[What you should do] Arrange everything from the line containing "At what coordinates should I click to accomplish: Open" down to the end of the records as a numbered list, skipping blank lines and leaving out the pictures.

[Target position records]
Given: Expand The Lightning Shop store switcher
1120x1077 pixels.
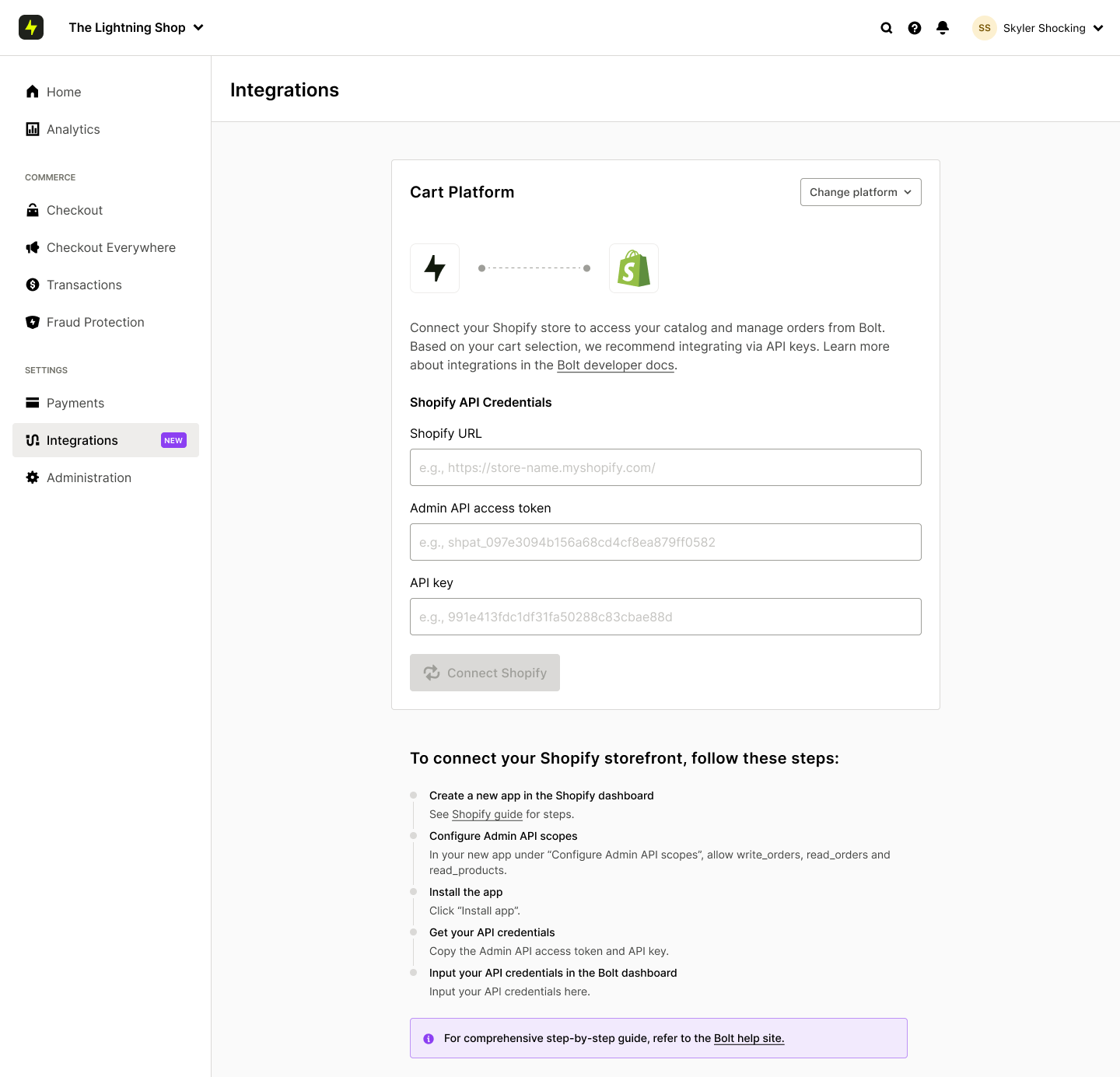Looking at the screenshot, I should click(x=136, y=28).

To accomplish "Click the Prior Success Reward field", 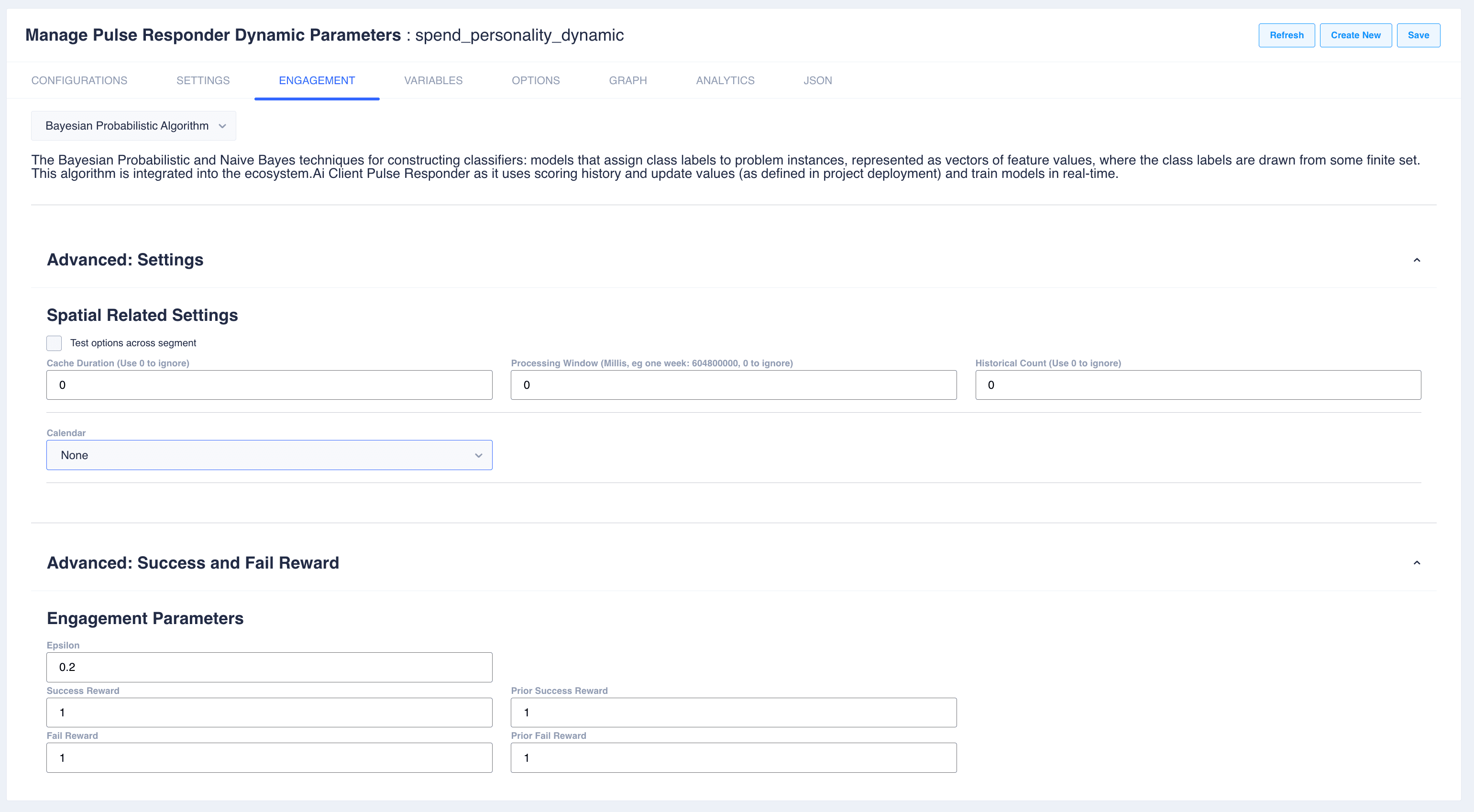I will pyautogui.click(x=733, y=713).
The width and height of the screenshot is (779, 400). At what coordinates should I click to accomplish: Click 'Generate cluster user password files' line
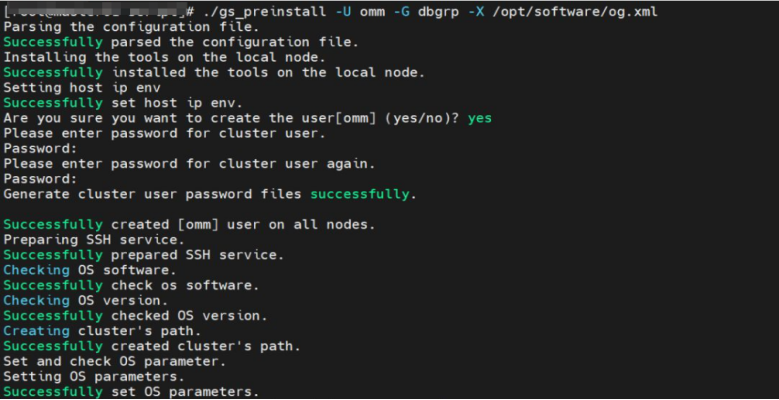(x=210, y=194)
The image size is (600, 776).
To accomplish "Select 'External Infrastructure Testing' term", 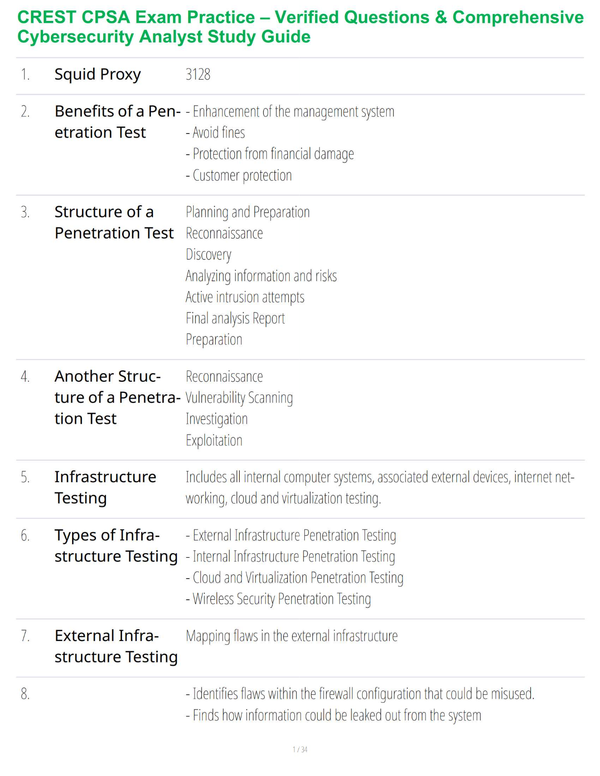I will [x=116, y=646].
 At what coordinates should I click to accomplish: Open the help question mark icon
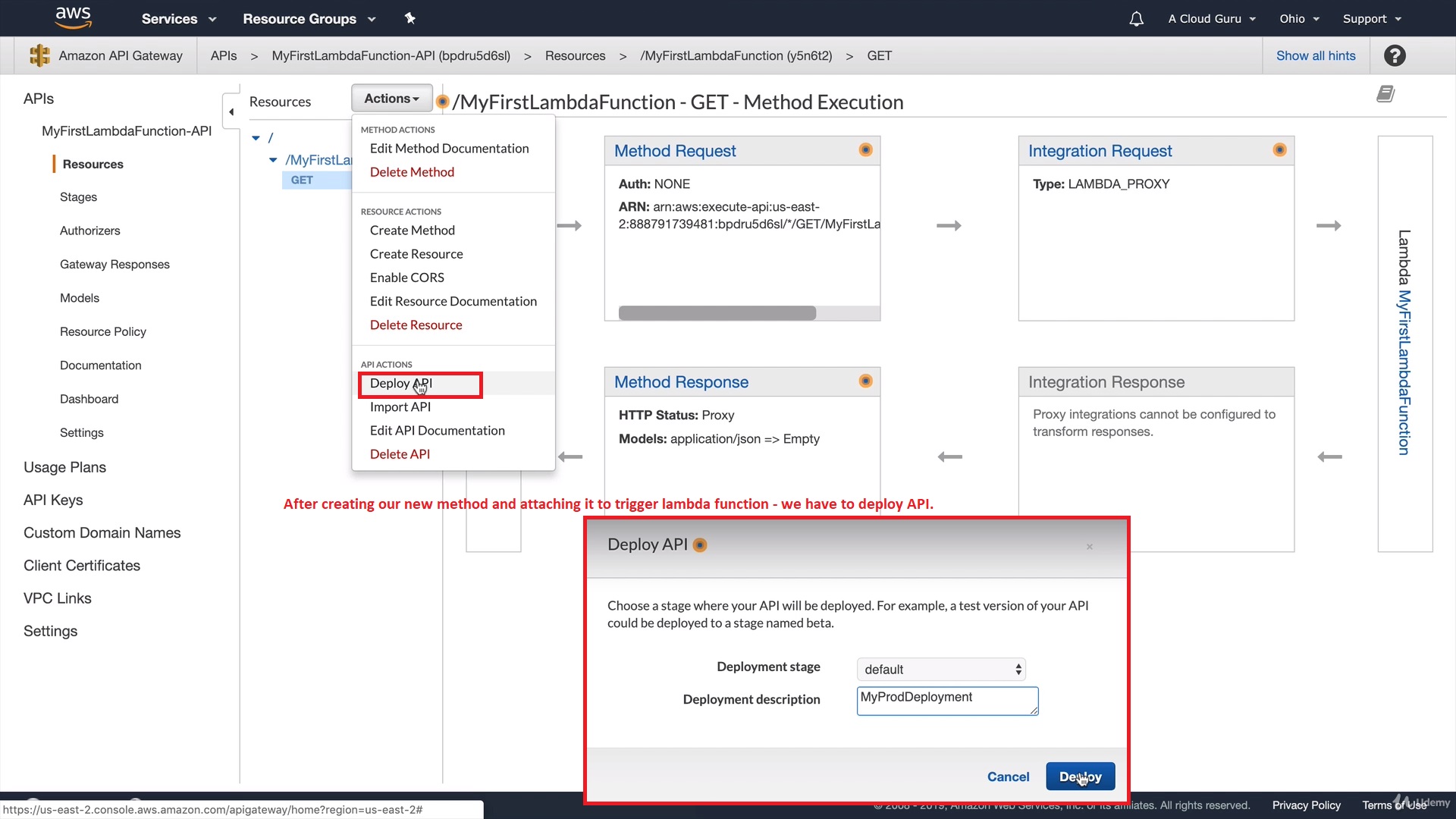click(x=1395, y=55)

[Exercise solution]
1.  At what coordinates should I click to accomplish: Open the help question mark icon
2. click(x=1395, y=55)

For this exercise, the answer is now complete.